| About this task |
Using the records below, filter out every line that lacks "computer" and copy the rest.

| Data |
+ + + + + + +
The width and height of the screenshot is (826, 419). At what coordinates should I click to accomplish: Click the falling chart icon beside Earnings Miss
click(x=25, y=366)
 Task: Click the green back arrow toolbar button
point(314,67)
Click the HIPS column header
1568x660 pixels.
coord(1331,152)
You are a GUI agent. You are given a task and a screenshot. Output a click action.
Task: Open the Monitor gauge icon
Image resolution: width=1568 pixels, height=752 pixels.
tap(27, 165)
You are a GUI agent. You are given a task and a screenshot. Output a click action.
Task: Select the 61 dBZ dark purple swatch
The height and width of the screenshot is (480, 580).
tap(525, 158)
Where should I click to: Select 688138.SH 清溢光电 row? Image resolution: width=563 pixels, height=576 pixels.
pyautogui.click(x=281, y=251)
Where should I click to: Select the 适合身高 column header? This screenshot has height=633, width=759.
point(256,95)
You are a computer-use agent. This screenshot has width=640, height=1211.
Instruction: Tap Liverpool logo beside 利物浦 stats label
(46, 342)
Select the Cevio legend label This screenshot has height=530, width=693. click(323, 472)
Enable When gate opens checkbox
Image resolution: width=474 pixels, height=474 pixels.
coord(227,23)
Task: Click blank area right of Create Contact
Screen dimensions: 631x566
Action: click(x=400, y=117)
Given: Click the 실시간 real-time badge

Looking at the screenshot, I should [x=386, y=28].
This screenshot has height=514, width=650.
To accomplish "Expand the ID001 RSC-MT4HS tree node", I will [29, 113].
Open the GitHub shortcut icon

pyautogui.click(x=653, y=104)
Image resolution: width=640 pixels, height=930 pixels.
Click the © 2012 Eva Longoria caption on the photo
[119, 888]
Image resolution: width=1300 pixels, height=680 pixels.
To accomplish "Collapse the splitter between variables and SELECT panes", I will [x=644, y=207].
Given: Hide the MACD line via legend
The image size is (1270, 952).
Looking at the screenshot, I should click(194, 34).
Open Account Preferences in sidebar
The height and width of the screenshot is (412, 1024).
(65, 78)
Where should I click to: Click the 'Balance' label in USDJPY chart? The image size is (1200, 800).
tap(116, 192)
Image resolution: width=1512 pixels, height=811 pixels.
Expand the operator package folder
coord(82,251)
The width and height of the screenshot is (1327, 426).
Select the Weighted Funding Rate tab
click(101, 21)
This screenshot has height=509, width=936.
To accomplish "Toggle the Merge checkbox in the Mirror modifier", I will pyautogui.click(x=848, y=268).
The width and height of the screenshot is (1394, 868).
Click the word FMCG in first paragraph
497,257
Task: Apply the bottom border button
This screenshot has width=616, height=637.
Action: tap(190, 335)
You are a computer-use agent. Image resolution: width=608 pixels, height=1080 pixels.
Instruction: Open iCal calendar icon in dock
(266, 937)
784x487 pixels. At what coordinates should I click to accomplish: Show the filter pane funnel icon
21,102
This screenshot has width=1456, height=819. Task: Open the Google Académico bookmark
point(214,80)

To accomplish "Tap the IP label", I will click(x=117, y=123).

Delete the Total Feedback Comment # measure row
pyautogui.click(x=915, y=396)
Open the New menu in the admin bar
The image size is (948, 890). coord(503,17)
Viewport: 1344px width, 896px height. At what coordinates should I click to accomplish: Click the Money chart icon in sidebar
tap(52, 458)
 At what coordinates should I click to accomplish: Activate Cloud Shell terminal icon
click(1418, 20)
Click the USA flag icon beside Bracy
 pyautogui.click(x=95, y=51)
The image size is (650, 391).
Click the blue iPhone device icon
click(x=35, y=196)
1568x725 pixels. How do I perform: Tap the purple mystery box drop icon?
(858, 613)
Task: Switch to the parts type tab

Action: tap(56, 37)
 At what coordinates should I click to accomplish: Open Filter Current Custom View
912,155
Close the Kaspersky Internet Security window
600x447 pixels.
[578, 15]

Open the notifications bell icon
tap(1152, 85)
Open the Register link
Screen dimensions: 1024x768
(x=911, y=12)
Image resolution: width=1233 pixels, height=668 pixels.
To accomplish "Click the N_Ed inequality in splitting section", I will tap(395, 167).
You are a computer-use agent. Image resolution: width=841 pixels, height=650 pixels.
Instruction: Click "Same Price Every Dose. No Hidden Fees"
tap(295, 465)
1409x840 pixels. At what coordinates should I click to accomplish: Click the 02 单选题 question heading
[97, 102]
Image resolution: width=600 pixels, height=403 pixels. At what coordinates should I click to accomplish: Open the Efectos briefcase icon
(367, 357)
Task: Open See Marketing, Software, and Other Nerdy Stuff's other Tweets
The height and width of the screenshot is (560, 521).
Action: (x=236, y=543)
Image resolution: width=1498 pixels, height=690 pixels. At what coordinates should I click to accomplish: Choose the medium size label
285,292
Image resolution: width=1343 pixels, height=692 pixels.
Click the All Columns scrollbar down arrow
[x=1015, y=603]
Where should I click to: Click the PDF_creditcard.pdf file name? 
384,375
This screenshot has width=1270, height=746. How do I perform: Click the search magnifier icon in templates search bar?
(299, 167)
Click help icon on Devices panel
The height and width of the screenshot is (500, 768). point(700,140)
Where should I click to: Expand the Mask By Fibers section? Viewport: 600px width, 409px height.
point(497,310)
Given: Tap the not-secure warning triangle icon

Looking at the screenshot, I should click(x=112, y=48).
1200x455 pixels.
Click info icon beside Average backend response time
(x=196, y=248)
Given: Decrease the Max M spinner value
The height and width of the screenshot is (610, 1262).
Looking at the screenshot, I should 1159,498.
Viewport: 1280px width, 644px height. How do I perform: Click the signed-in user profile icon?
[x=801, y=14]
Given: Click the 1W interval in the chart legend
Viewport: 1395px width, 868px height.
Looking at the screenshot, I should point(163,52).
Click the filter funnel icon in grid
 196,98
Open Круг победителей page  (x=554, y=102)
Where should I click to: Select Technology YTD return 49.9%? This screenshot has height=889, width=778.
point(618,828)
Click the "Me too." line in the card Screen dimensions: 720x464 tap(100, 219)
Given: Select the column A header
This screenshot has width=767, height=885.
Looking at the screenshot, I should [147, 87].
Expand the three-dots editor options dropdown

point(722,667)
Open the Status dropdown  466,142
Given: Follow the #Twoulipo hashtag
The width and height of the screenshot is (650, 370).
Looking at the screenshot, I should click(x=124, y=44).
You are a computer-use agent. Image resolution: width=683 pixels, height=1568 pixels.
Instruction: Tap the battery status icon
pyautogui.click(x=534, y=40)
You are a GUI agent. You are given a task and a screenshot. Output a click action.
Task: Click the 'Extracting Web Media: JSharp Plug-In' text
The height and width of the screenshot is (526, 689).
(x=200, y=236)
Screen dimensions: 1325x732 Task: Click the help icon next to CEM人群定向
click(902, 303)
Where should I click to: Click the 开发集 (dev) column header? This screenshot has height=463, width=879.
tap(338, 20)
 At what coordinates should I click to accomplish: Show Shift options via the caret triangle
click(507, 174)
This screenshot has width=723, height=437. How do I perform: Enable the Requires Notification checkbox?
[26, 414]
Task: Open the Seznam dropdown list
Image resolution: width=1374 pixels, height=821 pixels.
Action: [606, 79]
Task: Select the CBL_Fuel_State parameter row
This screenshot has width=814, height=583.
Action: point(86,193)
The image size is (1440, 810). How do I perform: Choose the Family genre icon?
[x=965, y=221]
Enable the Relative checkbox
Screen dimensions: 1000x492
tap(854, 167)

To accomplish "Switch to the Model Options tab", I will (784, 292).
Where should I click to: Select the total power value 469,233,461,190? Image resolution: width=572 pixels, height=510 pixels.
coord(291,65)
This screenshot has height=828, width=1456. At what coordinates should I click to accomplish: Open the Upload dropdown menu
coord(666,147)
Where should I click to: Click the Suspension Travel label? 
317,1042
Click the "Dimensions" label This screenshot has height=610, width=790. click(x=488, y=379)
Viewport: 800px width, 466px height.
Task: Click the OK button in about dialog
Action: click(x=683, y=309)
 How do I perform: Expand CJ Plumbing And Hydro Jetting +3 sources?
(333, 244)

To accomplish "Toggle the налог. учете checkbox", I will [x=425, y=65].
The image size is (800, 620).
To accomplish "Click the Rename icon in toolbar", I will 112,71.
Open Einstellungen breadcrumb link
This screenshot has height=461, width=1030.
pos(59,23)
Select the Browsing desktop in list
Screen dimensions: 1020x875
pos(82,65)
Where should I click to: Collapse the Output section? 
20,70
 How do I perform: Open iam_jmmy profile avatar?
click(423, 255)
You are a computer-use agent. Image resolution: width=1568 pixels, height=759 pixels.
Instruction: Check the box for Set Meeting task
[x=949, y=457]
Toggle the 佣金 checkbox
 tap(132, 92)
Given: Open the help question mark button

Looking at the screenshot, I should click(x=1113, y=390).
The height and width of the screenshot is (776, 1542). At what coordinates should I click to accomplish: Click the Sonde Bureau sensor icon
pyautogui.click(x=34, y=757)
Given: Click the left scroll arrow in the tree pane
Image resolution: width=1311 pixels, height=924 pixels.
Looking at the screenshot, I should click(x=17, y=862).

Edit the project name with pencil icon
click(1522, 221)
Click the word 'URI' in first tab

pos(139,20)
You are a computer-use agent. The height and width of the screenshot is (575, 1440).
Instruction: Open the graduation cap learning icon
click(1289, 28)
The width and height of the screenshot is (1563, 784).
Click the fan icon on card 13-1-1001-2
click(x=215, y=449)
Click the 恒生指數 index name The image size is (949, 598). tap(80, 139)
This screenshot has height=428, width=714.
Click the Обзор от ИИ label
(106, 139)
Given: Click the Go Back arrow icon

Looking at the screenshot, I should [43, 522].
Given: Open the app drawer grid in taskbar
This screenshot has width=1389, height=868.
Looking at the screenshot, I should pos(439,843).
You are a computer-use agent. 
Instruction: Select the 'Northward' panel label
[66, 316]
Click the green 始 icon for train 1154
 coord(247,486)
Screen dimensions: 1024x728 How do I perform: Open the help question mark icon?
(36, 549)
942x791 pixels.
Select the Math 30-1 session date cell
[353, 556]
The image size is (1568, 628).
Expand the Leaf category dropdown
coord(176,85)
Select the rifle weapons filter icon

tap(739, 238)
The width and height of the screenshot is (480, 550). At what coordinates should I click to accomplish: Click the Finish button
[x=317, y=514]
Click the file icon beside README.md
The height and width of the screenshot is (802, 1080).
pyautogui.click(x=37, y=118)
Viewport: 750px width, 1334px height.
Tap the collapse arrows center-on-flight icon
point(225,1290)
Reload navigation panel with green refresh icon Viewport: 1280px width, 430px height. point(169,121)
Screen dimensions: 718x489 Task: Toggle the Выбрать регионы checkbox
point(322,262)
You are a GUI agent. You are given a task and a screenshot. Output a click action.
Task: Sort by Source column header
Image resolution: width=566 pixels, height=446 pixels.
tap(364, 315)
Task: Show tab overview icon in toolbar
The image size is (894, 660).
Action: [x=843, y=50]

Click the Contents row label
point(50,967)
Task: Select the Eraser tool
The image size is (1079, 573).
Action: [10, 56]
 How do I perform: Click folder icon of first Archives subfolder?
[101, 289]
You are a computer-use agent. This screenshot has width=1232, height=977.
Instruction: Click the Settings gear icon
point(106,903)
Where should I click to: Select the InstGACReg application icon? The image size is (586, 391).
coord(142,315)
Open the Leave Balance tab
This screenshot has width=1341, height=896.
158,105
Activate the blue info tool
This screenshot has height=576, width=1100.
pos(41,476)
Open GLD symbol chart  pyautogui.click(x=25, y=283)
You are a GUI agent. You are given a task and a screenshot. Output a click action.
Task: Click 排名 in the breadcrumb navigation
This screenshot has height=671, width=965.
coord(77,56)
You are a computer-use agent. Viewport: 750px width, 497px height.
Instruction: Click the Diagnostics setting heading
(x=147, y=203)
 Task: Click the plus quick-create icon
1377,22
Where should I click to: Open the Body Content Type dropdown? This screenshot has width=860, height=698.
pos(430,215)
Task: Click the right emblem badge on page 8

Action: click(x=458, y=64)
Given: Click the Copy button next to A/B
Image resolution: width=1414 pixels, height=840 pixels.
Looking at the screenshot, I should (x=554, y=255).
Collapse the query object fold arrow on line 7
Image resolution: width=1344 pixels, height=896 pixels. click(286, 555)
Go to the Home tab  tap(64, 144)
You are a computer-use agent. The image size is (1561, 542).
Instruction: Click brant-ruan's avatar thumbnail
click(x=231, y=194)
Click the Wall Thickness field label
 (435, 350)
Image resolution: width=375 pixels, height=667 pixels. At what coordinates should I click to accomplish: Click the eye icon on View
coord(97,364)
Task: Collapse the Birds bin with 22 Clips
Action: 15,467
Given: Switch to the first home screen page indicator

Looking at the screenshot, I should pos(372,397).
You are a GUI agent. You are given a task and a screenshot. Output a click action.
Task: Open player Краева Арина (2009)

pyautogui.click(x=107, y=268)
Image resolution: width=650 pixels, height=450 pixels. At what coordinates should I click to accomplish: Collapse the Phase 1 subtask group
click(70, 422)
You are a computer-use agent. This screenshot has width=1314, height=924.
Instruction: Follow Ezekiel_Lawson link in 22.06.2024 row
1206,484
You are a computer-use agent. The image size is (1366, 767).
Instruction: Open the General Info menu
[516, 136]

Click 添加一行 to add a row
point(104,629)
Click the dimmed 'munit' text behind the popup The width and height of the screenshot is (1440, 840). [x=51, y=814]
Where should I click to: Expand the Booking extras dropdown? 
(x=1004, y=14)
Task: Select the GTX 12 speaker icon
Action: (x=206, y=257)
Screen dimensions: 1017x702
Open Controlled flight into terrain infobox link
+ + + + + + +
| Answer area |
You are a computer-use agent. This screenshot has width=640, height=1211.
You are a computer-use agent. Image resolution: width=608 pixels, height=1080 pixels.
You are a computer-use agent. Image resolution: width=841 pixels, height=650 pixels.
You are a computer-use agent. Image resolution: width=683 pixels, height=1568 pixels.
You are a computer-use agent. Image resolution: width=1568 pixels, height=759 pixels.
You are a computer-use agent. The height and width of the screenshot is (575, 1440).
You are a computer-use agent. 
You are a computer-use agent. This screenshot has width=1232, height=977.
You are a computer-use agent. Viewport: 750px width, 497px height.
You are a computer-use agent. The image size is (1561, 542).
You are a computer-use agent. This screenshot has width=1314, height=924.
You are a computer-use agent. The image size is (1366, 767).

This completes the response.